Pam: I do remember going to Blockbuster, and seeing a whole shelf of that movie, the cover with the butterfly on the mouth, and just being like [makes shuddering sound].

Allison: It's a jarring image.

Stephan: And it has the little skull head on it. It's terrifying! So what did it win for? It won Actress, Actor, Picture...

Joe: Director.

Stephan: And Adapted Screenplay, right?

Joe: Yup. It only lost in Sound and Editing. Both to Terminator 2.

Stephan: ...I quite like Terminator 2. Third favorite movie...? It's not. [laughter]

Joe: Okay, but does... I guess after the fact, when critics are all in on a certain movie, TV show, book, does that affect your opinion at all?
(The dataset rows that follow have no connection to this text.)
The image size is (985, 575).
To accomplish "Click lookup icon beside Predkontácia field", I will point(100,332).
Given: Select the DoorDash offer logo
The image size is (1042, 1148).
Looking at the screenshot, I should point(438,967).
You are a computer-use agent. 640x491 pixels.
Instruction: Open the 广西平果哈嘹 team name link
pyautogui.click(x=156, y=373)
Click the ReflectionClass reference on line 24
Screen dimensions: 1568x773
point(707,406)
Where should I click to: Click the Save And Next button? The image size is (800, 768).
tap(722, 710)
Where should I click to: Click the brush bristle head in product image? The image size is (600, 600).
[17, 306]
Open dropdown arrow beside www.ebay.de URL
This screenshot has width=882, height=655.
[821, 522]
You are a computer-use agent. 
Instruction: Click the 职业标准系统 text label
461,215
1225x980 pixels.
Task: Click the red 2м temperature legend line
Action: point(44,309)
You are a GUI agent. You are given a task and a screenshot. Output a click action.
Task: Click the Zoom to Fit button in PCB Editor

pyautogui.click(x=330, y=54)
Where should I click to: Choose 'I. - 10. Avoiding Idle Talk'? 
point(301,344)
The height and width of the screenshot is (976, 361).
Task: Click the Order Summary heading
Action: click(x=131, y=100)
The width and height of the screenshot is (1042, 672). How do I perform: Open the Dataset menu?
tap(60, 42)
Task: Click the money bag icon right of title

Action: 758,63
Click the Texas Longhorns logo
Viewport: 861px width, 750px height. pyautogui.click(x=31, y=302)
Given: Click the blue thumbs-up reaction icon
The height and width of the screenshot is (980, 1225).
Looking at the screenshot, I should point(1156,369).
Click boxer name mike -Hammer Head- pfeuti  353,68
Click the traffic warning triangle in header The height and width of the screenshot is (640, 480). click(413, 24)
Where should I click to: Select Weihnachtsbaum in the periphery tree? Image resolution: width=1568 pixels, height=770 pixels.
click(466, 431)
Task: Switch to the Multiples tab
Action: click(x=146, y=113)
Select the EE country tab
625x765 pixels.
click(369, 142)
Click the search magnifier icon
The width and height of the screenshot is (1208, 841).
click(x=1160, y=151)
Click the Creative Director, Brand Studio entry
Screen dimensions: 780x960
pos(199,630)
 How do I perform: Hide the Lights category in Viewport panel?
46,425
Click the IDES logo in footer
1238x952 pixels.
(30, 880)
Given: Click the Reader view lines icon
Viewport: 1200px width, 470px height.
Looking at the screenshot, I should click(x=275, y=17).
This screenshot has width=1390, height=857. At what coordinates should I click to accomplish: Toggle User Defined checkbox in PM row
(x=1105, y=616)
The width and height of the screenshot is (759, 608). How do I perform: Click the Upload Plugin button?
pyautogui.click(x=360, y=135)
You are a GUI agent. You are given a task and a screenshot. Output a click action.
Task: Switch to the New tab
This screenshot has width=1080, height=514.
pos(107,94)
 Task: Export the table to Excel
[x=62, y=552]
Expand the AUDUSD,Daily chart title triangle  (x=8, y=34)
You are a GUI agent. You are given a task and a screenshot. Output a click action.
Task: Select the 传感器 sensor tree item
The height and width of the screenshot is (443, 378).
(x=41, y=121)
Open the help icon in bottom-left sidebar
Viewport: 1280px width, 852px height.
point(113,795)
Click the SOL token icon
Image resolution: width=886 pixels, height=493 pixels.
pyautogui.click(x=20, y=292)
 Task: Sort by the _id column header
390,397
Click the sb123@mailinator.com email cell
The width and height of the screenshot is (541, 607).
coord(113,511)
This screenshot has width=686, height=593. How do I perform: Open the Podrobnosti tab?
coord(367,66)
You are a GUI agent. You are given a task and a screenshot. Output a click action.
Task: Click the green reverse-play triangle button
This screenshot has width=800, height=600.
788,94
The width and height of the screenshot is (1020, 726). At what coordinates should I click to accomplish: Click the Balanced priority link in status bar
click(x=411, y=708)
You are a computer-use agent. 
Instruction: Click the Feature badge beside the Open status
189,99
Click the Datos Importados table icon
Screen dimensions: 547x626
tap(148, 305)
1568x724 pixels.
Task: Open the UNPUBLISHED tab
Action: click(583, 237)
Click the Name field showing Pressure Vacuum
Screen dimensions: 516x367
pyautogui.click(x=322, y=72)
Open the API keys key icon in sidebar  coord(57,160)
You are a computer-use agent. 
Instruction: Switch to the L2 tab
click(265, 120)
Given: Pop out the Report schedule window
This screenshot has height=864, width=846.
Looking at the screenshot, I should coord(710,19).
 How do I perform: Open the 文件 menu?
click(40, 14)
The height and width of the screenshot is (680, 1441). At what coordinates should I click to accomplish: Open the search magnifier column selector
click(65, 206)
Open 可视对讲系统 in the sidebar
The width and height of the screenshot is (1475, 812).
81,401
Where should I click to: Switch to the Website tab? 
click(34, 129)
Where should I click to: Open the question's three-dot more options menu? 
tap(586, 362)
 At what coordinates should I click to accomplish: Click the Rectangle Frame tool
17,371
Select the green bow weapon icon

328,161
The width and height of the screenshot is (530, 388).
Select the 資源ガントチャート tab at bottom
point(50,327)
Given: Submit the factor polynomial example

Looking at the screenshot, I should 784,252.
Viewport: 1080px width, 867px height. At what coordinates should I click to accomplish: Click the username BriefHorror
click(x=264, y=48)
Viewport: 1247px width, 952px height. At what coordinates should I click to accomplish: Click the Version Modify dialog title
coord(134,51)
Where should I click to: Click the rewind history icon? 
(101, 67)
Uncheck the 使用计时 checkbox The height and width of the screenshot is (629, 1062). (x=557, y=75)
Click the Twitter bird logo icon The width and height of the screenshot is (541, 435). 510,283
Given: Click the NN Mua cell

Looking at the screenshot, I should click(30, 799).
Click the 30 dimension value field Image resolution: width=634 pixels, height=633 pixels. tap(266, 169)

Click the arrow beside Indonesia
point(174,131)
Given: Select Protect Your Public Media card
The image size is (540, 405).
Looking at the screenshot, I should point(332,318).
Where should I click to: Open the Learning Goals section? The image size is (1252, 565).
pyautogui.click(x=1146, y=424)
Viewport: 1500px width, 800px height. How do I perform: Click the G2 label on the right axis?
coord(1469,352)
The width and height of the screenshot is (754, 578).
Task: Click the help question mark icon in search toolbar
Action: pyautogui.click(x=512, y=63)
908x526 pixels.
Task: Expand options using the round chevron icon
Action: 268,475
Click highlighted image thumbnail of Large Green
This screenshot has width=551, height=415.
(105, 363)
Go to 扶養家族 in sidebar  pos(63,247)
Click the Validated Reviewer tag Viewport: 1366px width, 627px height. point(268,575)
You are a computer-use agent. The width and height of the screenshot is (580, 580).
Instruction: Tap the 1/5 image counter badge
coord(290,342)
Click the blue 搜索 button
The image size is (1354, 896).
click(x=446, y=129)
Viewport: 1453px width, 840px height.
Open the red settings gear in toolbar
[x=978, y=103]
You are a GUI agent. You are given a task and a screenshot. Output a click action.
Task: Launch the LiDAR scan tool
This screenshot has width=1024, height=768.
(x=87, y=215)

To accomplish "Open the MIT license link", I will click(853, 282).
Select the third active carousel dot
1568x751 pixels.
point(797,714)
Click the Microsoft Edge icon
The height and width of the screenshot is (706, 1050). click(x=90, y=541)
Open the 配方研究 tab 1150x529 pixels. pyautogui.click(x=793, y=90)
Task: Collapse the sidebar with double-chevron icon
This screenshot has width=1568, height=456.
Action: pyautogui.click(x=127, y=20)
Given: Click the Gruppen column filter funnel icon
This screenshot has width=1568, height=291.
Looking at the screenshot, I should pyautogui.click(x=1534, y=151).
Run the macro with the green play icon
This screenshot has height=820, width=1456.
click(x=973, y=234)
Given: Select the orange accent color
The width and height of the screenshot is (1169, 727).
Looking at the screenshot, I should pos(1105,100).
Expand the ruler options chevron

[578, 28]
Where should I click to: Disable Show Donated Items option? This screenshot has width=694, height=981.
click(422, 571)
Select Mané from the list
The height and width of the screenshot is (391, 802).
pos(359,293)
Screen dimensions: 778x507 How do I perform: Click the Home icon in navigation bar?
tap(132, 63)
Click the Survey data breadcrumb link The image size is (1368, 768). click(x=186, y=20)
Are you that type of person? I know I'm that type of person. Like, I will really like a TV show, but then read a critical review of it, and be like, "You're right! This is a fucking great TV show!" People convince me that it's even better than I originally thought.

Allison: But is the opposite true? Where you'll like something, and you'll read a bad review of it? And you're like, "Man, maybe I didn't like that as much as I thought I did."

Joe: I dunno. Pam had mentioned This Is Us. Critics don't seem to be all in on This Is Us.

Pam: Critics don't like it?

Joe: I mean, AVClub reviews it, but that's one person.

Pam: It's definitely not at the level of other shows that AVClub usually reviews. But for mass audiences, it's popular. Like, our parents watch it.

Joe: So no, I don't think I've ever liked something, and someone said it was bad, and I agreed with them. But I think definitely the opposite, if I already like something, and someone is talking about it, I tend to like it more because of that.

Allison: It feels vindicating—"I was right about this!"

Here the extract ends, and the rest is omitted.